* [YOUR OBJECTIVE]: Would you return each record that follows word for word, without its pictures?

* [LISTED ENTRIES]:
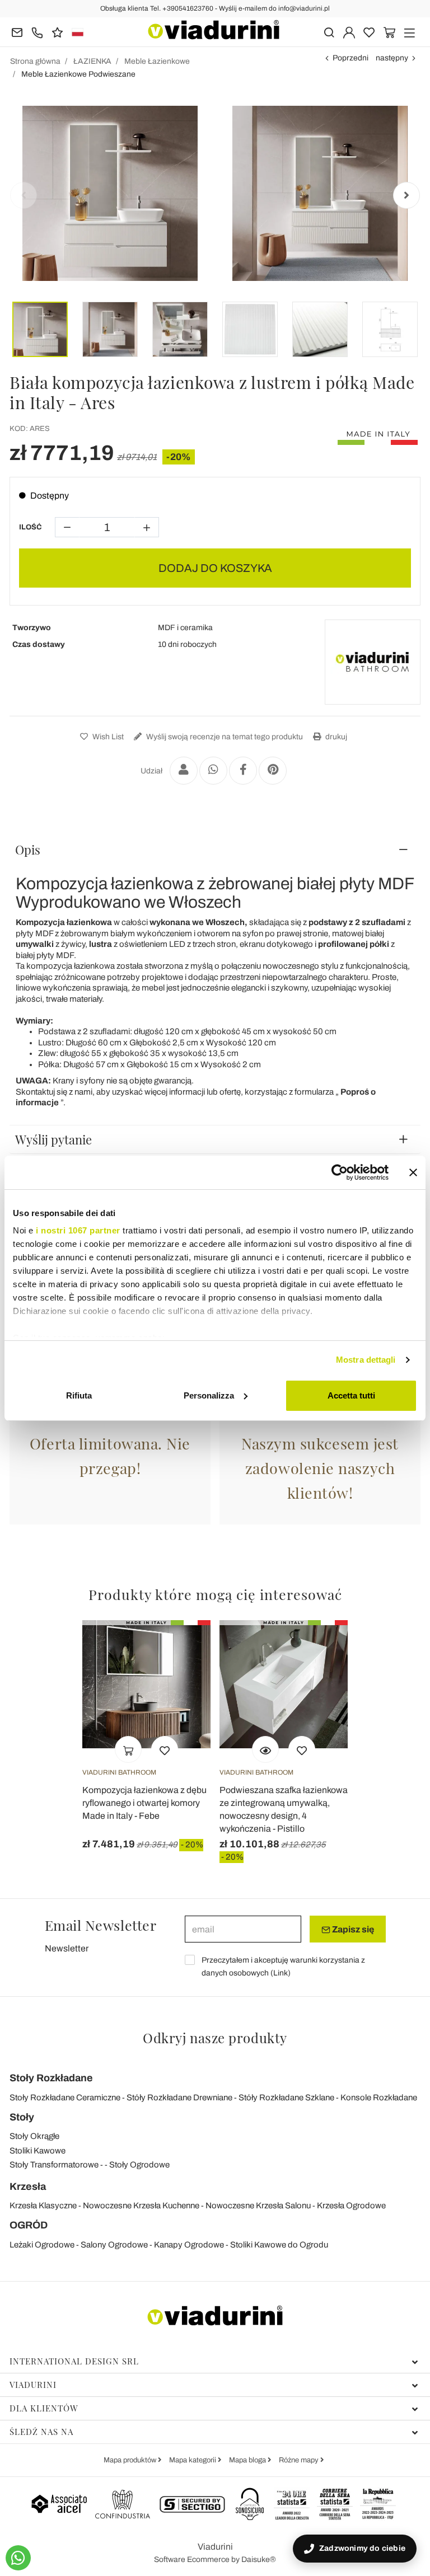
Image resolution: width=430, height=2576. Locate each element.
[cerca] (329, 31)
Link (280, 1973)
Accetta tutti (351, 1395)
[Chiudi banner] (413, 1172)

* [WRITTEN ANSWER]:
Image resolution: width=430, height=2576. Locate each element.
[cerca] (329, 31)
Link (280, 1973)
Accetta tutti (351, 1395)
[Chiudi banner] (413, 1172)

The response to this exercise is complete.